◆ **DESCRIPTION OF THE TASK**:
Please display each line of the records below that contains the string "height", treating uppercase and lowercase as different.

◆ **SUPPLIED INFORMATION**:
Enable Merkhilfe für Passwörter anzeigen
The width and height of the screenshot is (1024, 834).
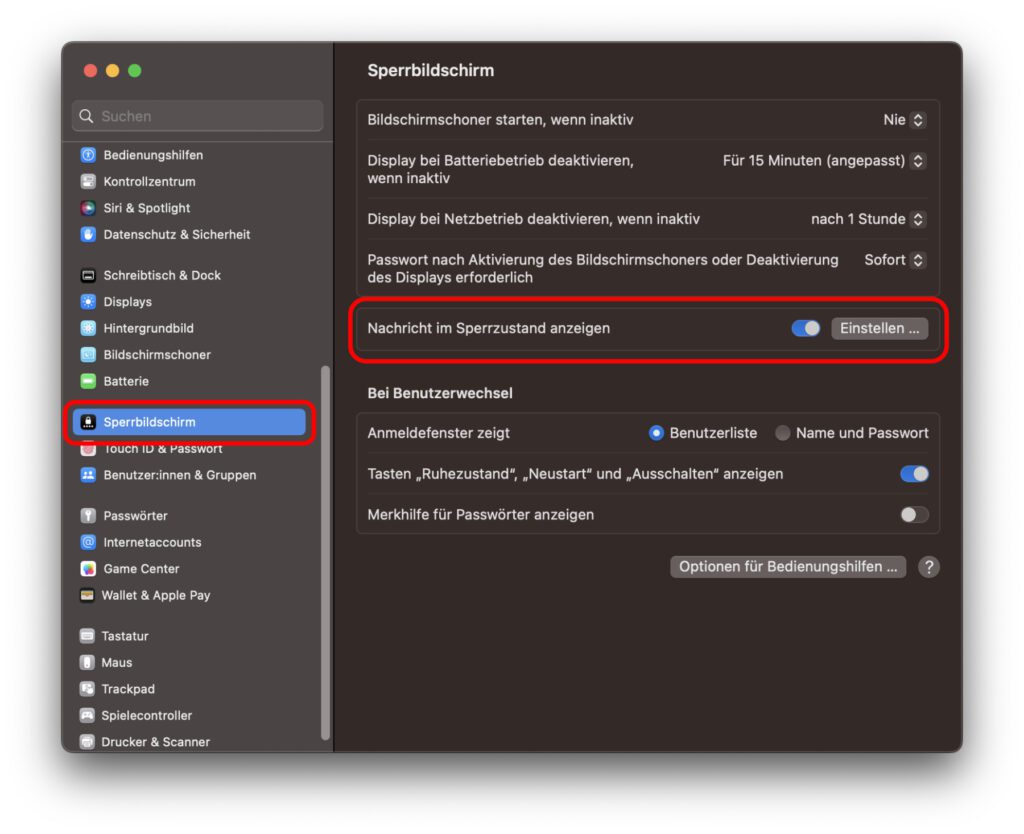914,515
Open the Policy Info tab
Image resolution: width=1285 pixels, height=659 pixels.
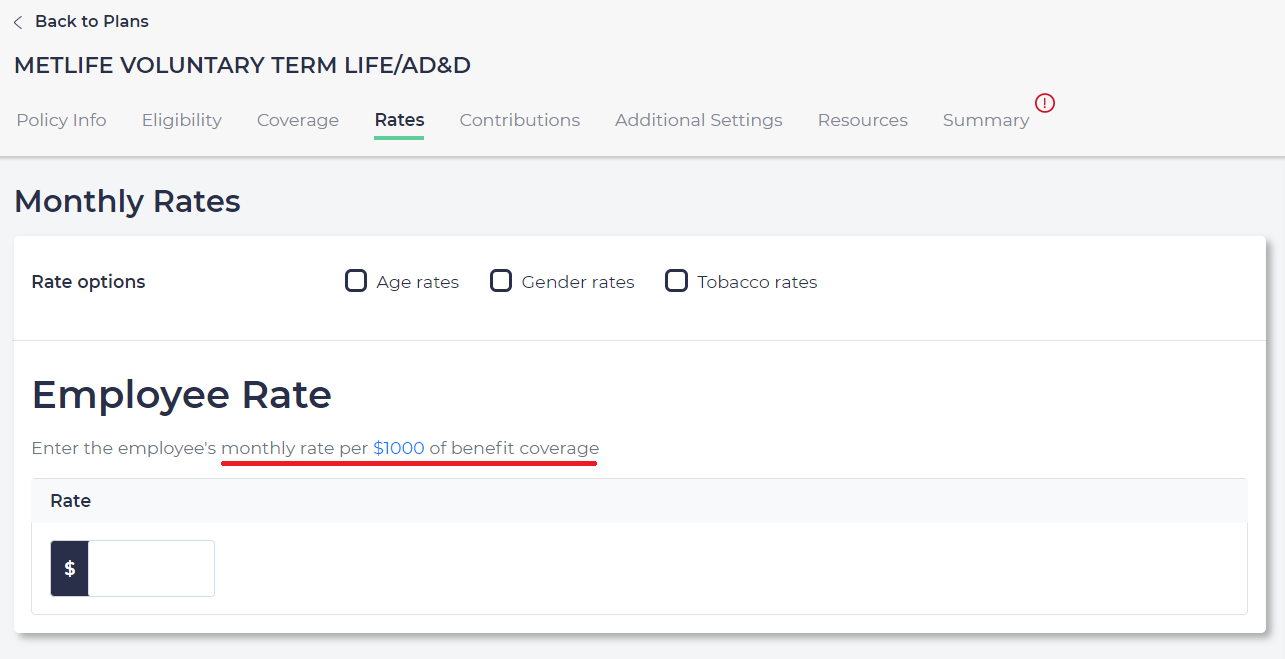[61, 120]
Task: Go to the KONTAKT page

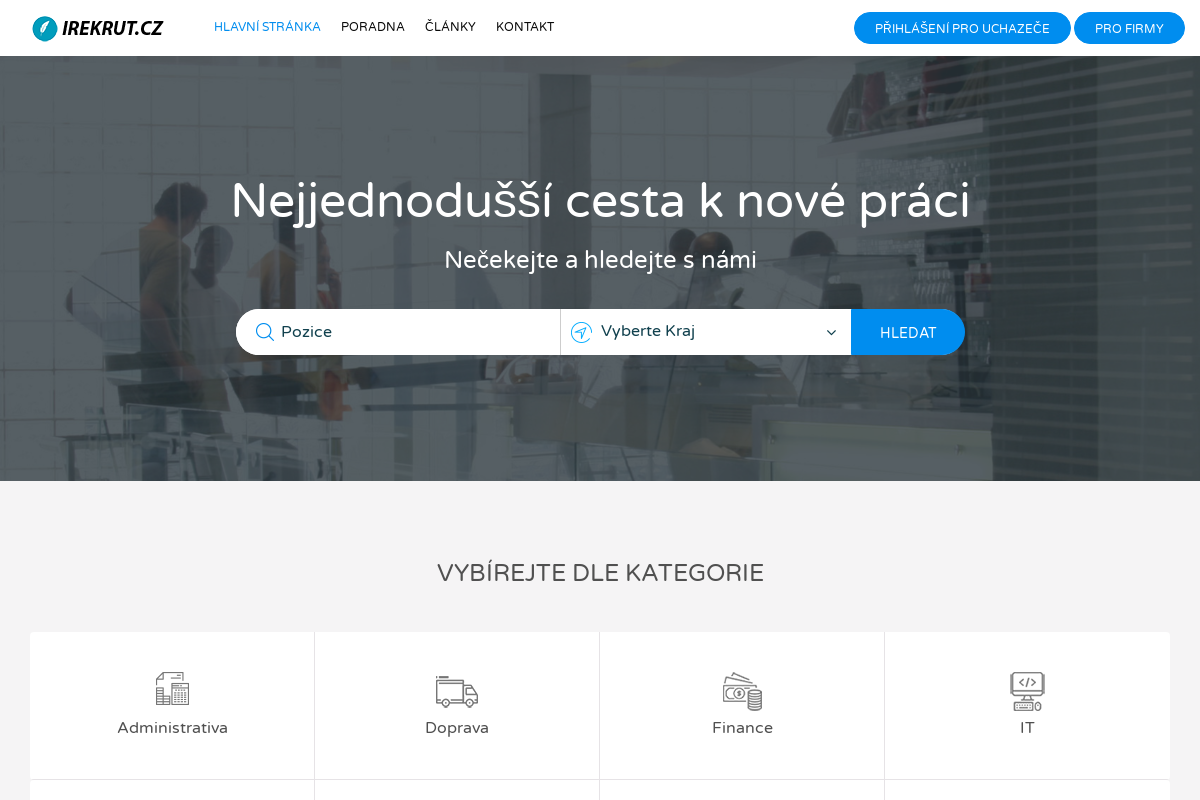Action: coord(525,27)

◆ **WRITTEN SOLUTION**:
The width and height of the screenshot is (1024, 834).
Image resolution: width=1285 pixels, height=659 pixels.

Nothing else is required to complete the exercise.